Yesterday I went with the Master Gardeners on a tour of the Dubuque Botanical Gardens and they were magnificent.  I rode with a gardener who just moved to the lake and her best friend.  Book Club friend, Joan, was my buddy for the day.  The drive to Galena was beautiful as usual.  We all chatted during the drive and I got to know all of the girls a lot better.

We arrived at the gardens about 9:45 and walked with a gentleman who had worked there as a volunteer for so many years he forgot how many.  He filled us in on the history of the garden.  They rent the acreage from the city of Dubuque and the garden is tended by volunteers.  They have only one paid employee.  The lady at the front desk is in her nineties and was a charm.  They get volunteers from people doing community service and companies that require their employees to volunteer so many hours a year.  What a wonderful city Dubuque must be.

We toured the herb garden first and I could have just lived there.  I saw many herbs that I was not familiar with.  They had a sign for a Chinese parsley but the plant was dead and I couldn’t see what it looked like.  Note to self:  look this up on line.

There was a formal English garden and a really lovely Japanese garden.  There was a garden entirely of hostas and we got to meet the couple that maintains that garden.  Each garden is adopted by an individual and they plan the design and supervise the volunteers who do the actual work.

At the Japanese garden our tour guide yelled at a little boy who threw a rock into the pond.  No rock throwing here.  I commented to Joan that I wondered what he would do if I just took a big leap and did a cannonball into the pond.  She said she didn’t think he would like it too well.  There was a beautiful waterfall with moss growing all over it.  The place was so peaceful.

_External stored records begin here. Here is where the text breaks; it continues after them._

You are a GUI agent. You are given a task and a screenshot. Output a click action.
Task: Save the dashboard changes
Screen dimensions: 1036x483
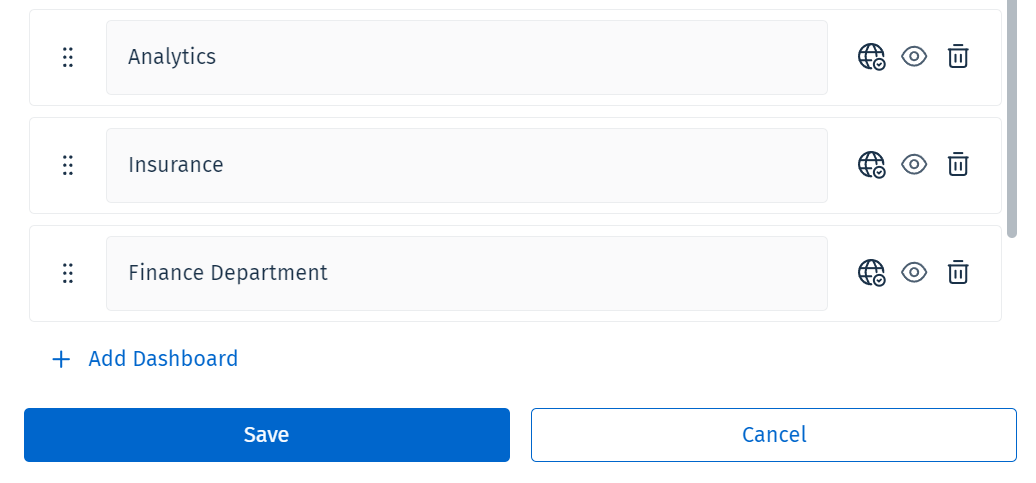(x=267, y=435)
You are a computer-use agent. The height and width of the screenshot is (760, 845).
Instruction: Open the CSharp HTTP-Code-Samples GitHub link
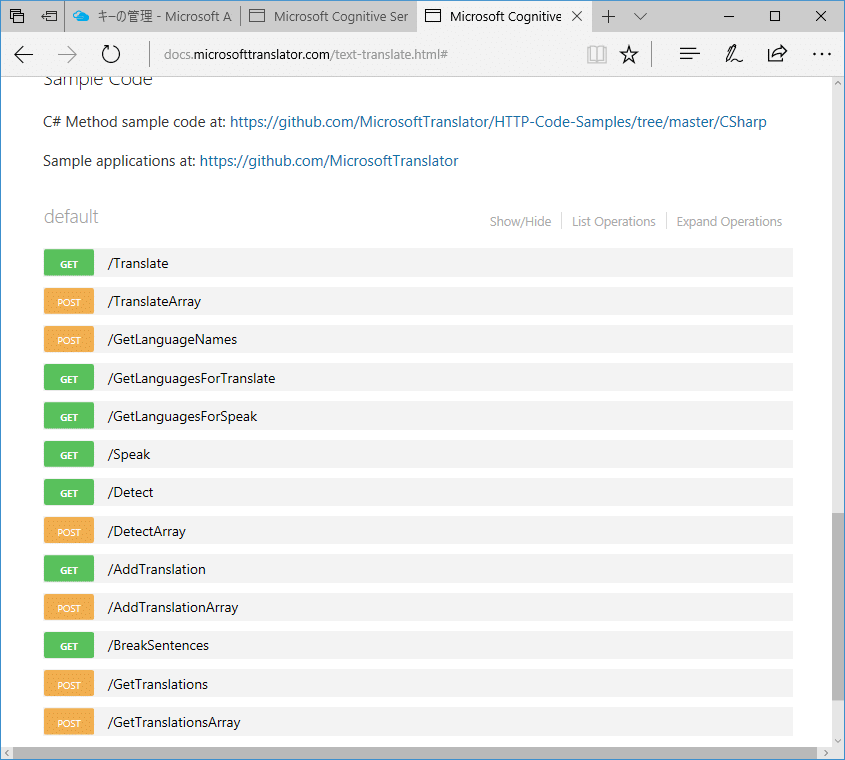[497, 121]
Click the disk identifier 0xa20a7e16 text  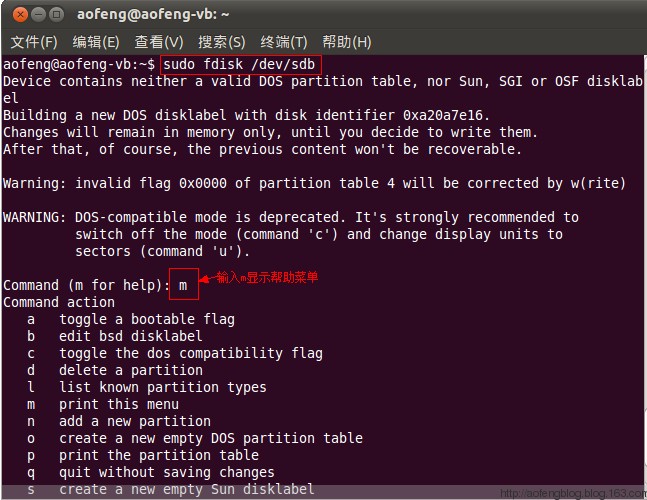click(x=442, y=115)
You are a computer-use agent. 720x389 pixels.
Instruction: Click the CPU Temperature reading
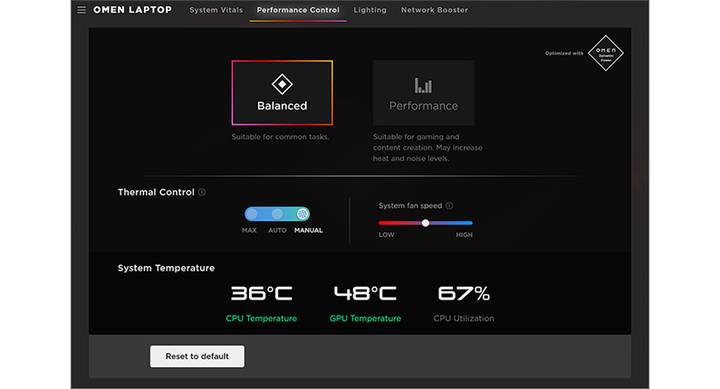261,293
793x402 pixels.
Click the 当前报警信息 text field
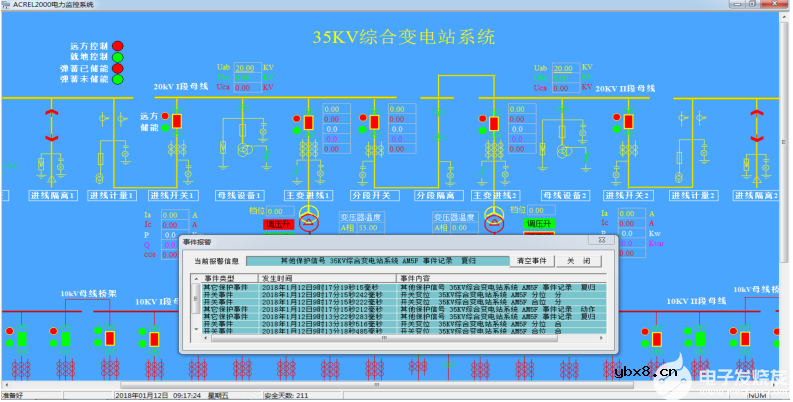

The perennial garden was very well planned and the color schemes were so pretty.  The annual garden consisted of individual gardens with just that one annual.  I saw so many different plants and they were all labeled as to what they were with formal names and common names.  That was very educational.  Our guide said some of the plants were planted thirty years ago when they first started the gardens.

People in the community donate plants that they thin from their own yards and gardens.  I was truly amazed at how well the garden was maintained.  A lot of the beds were mulched with leaves which I thought such a good idea.

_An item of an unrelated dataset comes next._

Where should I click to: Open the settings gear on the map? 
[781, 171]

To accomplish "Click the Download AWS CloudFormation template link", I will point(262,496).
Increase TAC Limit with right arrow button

We had lunch which we had packed in a screened in porch at the back of the gift shop.  It was very nice and not too hot.

After lunch we took a golf cart tour with another gentleman volunteer.  He took us to the top of a hill that was planted with all different kinds of evergreen trees and shrubs.  Everything was labeled here also.

Our guide took us to where they kept the machinery and we met the couple who do another garden at the park.  We toured the outer perimeter which abuts a scout camp and another youth camp.  There were kids lined up to zip line.  We saw one girl go and watched as she flew across the big gulch below.  Oh I want to do that so badly.

We ended our golf cart tour and some went to the Prairie garden but it looked too buggy for me and it was beginning to get hotter.  I went back to the herb garden and strolled for a while and decided I needed some shade.  I sauntered over to the hosta garden and enjoyed the shaded area.  I wandered around and took in the Japanese garden from a different standpoint.  There are little ponds above it that connect to another one below it and another below that.

We were introduced to the dripping pond at the bottom where the water just drips slowly into the little pool.  It was a beautiful place to meditate.

We gathered back together and decided it was time to head home.  One the way back we stopped at a lovely little nursery and Joan purchase a Baptisia plant that is supposed to be a plant that deer don’t like.  She is having a deer problem this year.

We made it back to Freeport and I drove Joan home.  I got back to my house around 4:45 and brought dinner from Freeport.  We had a picnic with fried chicken, potato salad and cole slaw.  Got the day off from cooking, thank you very much.

Well I screwed up putting in the photos.  The top on is looking down into the formal English garden, the second is the Master Gardeners and the bottom is the Japanese garden.